## Exercise details
Edit the listing, starting at the line that contains "Viewport: 650px width, 509px" and ending at the line that contains "Looking at the screenshot, I should pos(114,244).". Swap "Save draft" for "Save as draft", change nothing else, give back only those lines, and leave the pictures out.

## Material for this task
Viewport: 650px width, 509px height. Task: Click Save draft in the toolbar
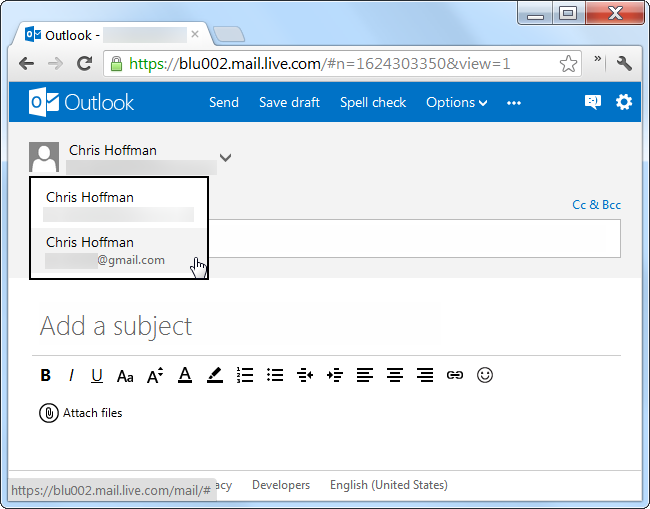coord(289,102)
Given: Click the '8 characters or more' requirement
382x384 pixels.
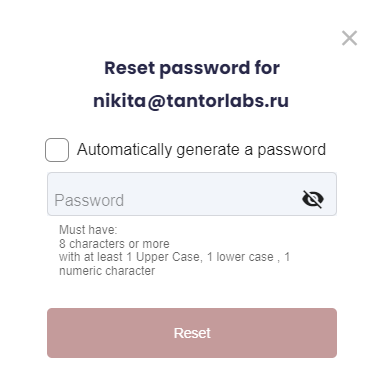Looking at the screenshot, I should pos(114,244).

* * *

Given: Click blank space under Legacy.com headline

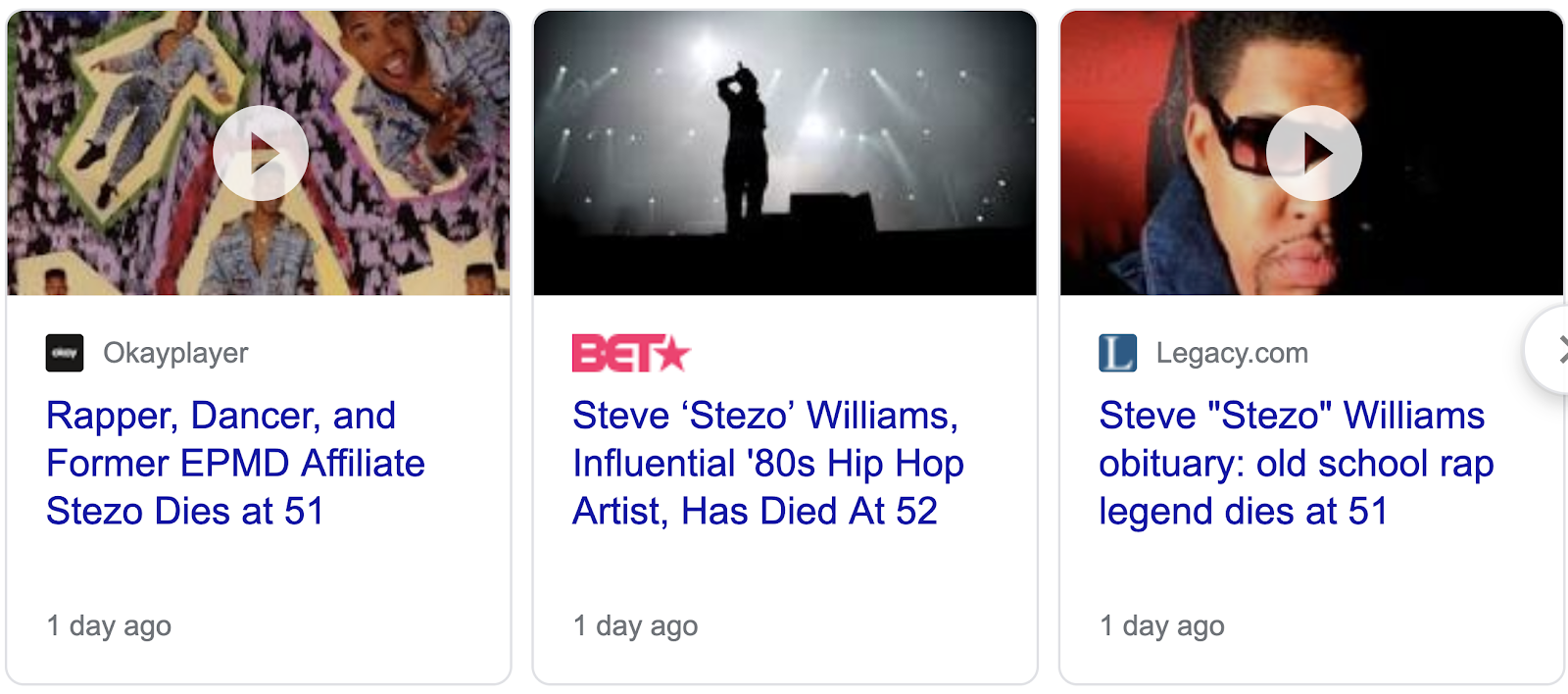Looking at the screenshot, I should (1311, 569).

==

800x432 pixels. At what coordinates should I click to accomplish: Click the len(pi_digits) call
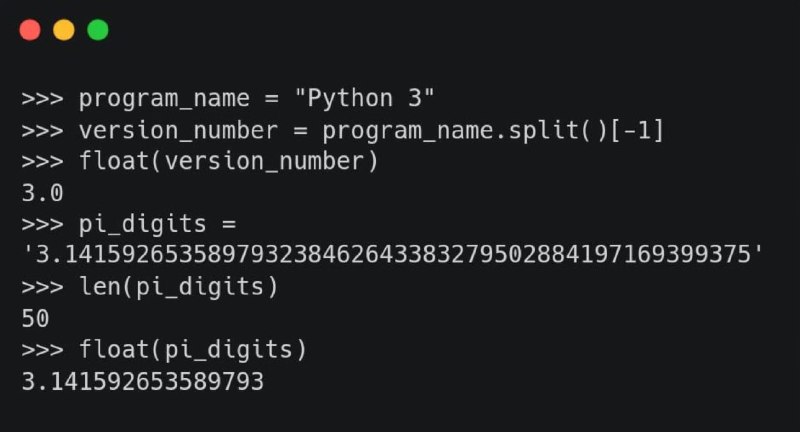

## Expected answer
Viewport: 650px width, 509px height. Task: Click Save as draft in the toolbar
coord(289,102)
Given: Click the '8 characters or more' requirement
382x384 pixels.
Looking at the screenshot, I should pos(114,244).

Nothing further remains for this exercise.